A boardful of company directors are summoned to explain themselves to a Whitehall select committee. The Bank of England has already had to bail out the company, the British economy has taken a hit in the fallout and parliament has now been recalled to discuss the company’s massive debts. In the committee room, the corporate directors face allegations of embezzlement, bribe-taking and corruption. This includes the handing out of £210 million of ‘presents’ over an eight-year period.
The scene is depressingly familiar, so is this Lehman’s? Facebook? Some of the stars of subprime? BAE? None of the above. The year is December 1772 and the directors, in charge of what was then the world’s largest trading company, have just requested ‘one of history’s first mega-bailouts’. All part of the rise of the East India Company, the ‘world’s first aggressive multinational corporation’, as told in William Dalrymple’s latest work.
In three of his previous books he brought us the gloriously detailed stories of Britons who fell for Indians or India, of the last King of Delhi and the Indian War of Independence, and of the First Afghan War. The East India Company was a major player in each, but now Dalrymple has brought it centre stage. And here there should be a warning: the spotlight reveals truths you might find very uncomfortable, which is exactly what revisionist history aims to do.

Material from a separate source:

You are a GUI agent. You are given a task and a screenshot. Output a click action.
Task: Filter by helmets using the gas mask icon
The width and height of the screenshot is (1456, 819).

The company was incorporated in 1599, at the end of Elizabeth I’s reign, when a group of traders, chancers and buccaneers, and a few more elevated characters led by the Mayor of London, came together to challenge the Dutch monopoly primarily of the eastern spice trade. They sent their ships to India, which at the time was divided into a number of independent sovereign states, and throughout the 17th century they vied with Dutch, French and even Danish traders for influence and market share.